_JOB_
Please pick out and copy every line in the items below that contains the string "icon". Matching is case-sensitive.
— Start of DATA IN THIS EXERCISE —
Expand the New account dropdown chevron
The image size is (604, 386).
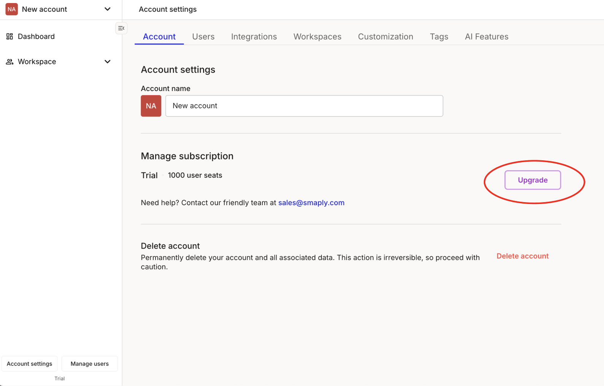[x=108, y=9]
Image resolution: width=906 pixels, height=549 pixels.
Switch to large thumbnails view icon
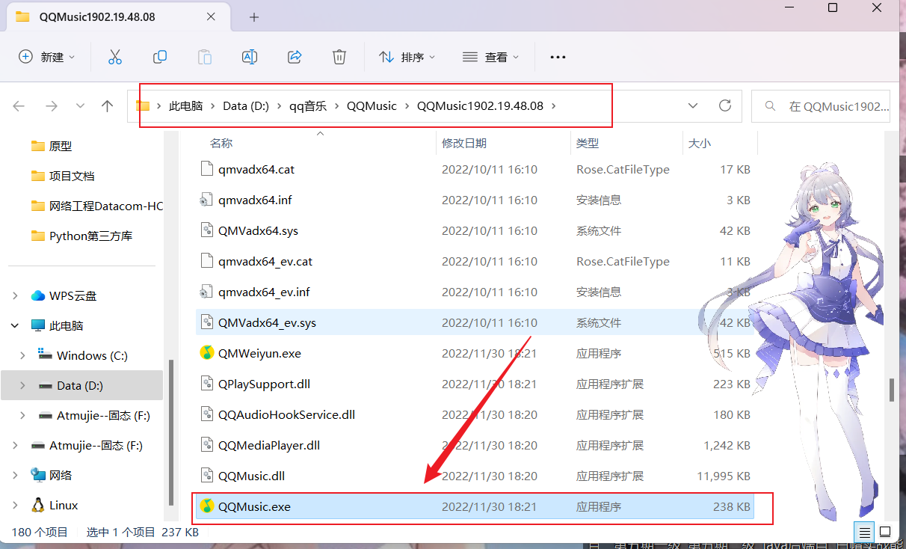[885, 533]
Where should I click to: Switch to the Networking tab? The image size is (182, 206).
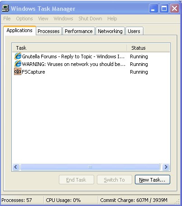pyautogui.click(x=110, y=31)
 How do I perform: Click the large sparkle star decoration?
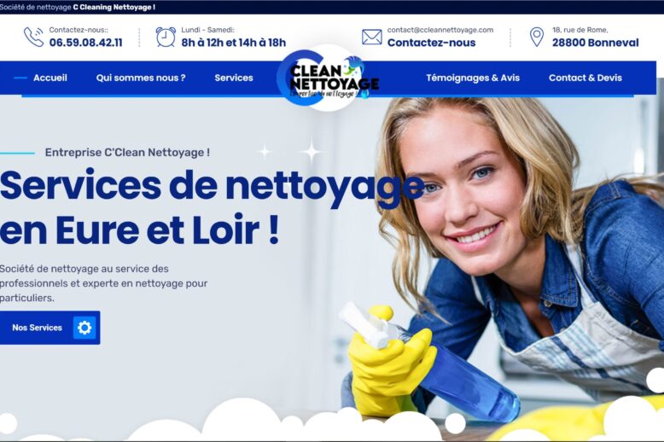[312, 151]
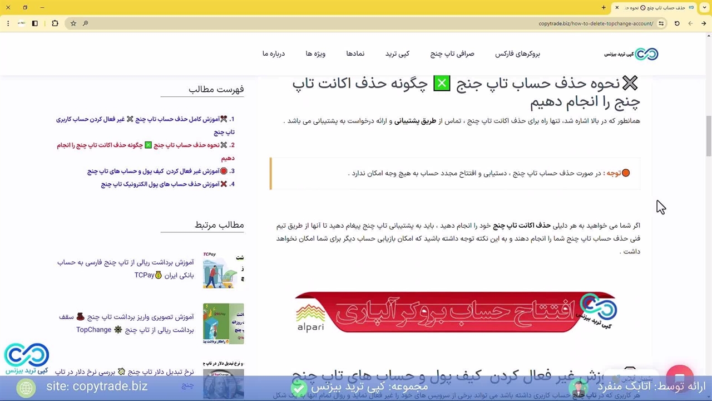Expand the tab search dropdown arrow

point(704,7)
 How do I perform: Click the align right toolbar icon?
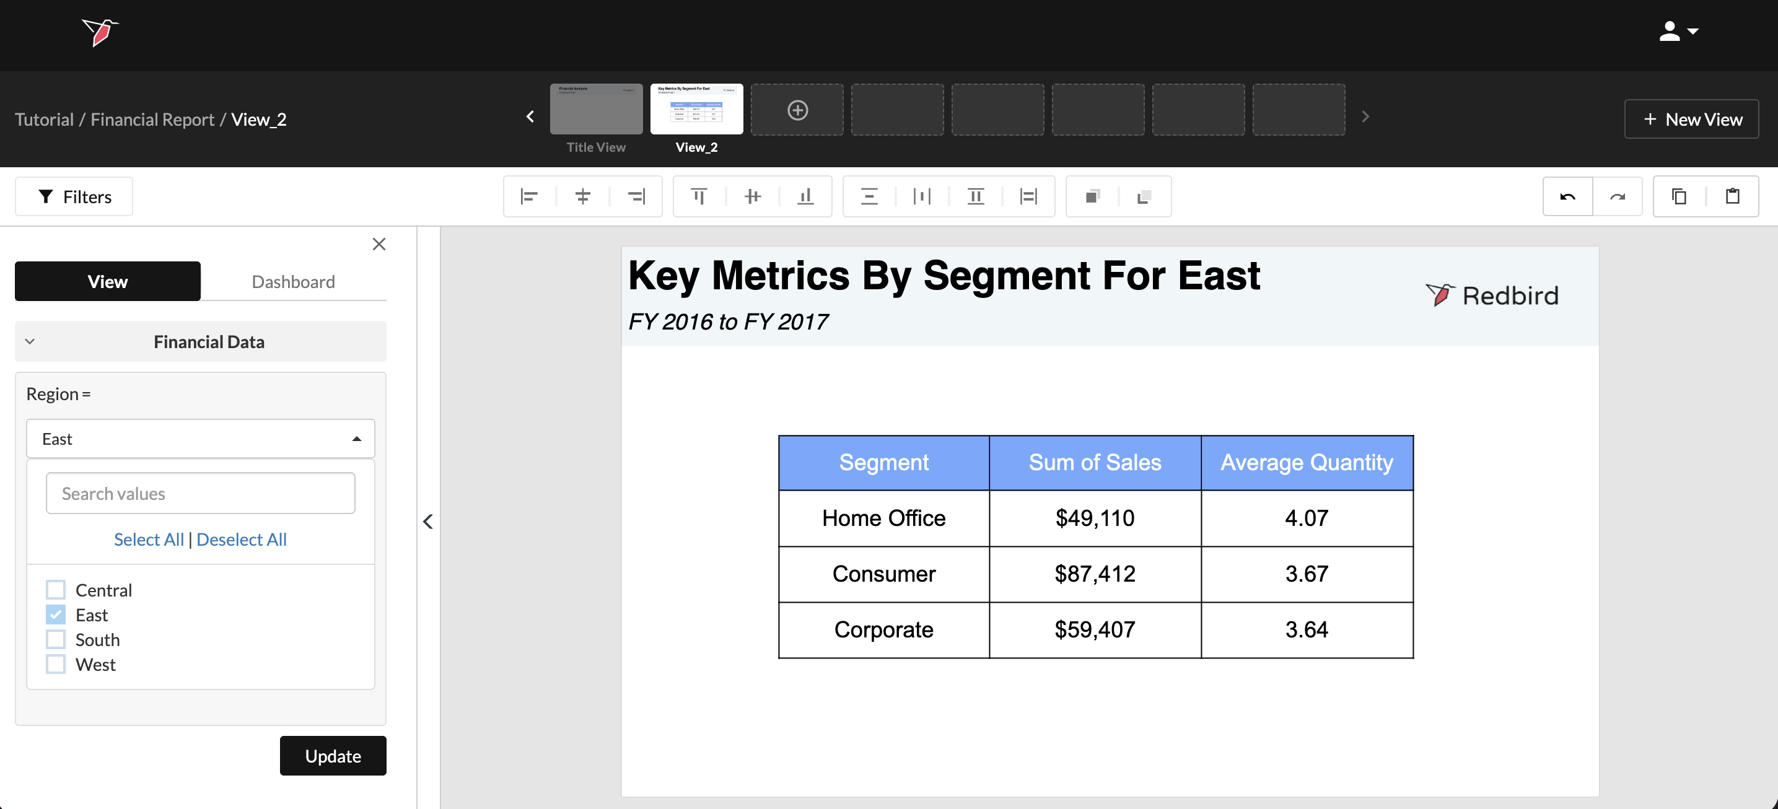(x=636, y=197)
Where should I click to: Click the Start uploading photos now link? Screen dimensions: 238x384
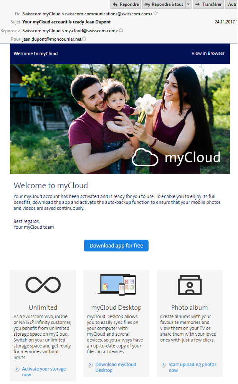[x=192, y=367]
— End of DATA IN THIS EXERCISE —
_TASK SOLUTION_
Switch to large thumbnails view icon
 How do I perform: Click the align right toolbar icon?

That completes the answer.